Fine-Grained Domain Generalization with Feature Structuralization
Wenlong Yu, Dongyue Chen, Qilong Wang, Qinghua Hu
TL;DR
This work tackles Fine-Grained Domain Generalization (FGDG) by introducing Feature Structuralization (FS), which decomposes learned features into common, specific, and confounding parts and aligns them across multi-granularity knowledge. The framework uses a decorrelation term plus three alignment losses and a prediction calibration term to promote invariant yet discriminative representations, implemented via a Granularity Transition Layer and two backbones (coarse and fine branches). Empirical results on three benchmarks show substantial generalization gains (approximately 6.2% on average) over state-of-the-art DG methods, with extensive ablations confirming the value of each component and an explainability analysis validating the semantic structuring through Concept Relevance Propagation. The approach offers robust FGDG performance across architectures and provides interpretable feature structuring that isolates common, category-specific, and confounding information, enabling insights for future granularity-aware learning and explainability enhancements.
Abstract
Fine-grained domain generalization (FGDG) is a more challenging task than traditional DG tasks due to its small inter-class variations and relatively large intra-class disparities. When domain distribution changes, the vulnerability of subtle features leads to a severe deterioration in model performance. Nevertheless, humans inherently demonstrate the capacity for generalizing to out-of-distribution data, leveraging structured multi-granularity knowledge that emerges from discerning the commonality and specificity within categories. Likewise, we propose a Feature Structuralized Domain Generalization (FSDG) model, wherein features experience structuralization into common, specific, and confounding segments, harmoniously aligned with their relevant semantic concepts, to elevate performance in FGDG. Specifically, feature structuralization (FS) is accomplished through joint optimization of five constraints: a decorrelation function applied to disentangled segments, three constraints ensuring common feature consistency and specific feature distinctiveness, and a prediction calibration term.

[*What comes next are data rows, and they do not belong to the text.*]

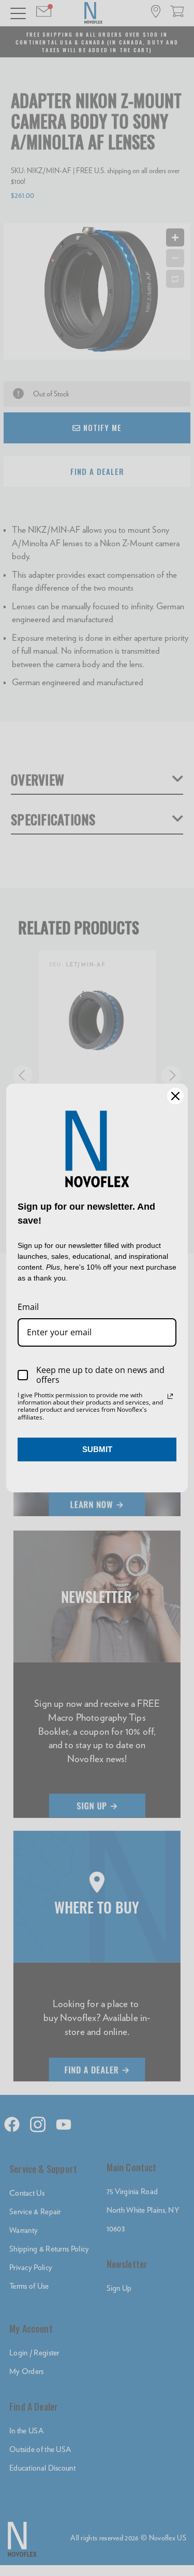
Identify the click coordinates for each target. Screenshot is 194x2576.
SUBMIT (97, 1449)
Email (28, 1307)
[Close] (175, 1096)
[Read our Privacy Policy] (170, 1396)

By imposing these stipulations, FSDG is prompted to disentangle and align features based on multi-granularity knowledge, facilitating robust subtle distinctions among categories. Extensive experimentation on three benchmarks consistently validates the superiority of FSDG over state-of-the-art counterparts, with an average improvement of 6.2% in FGDG performance. Beyond that, the explainability analysis on explicit concept matching intensity between the shared concepts among categories and the model channels, along with experiments on various mainstream model architectures, substantiates the validity of FS.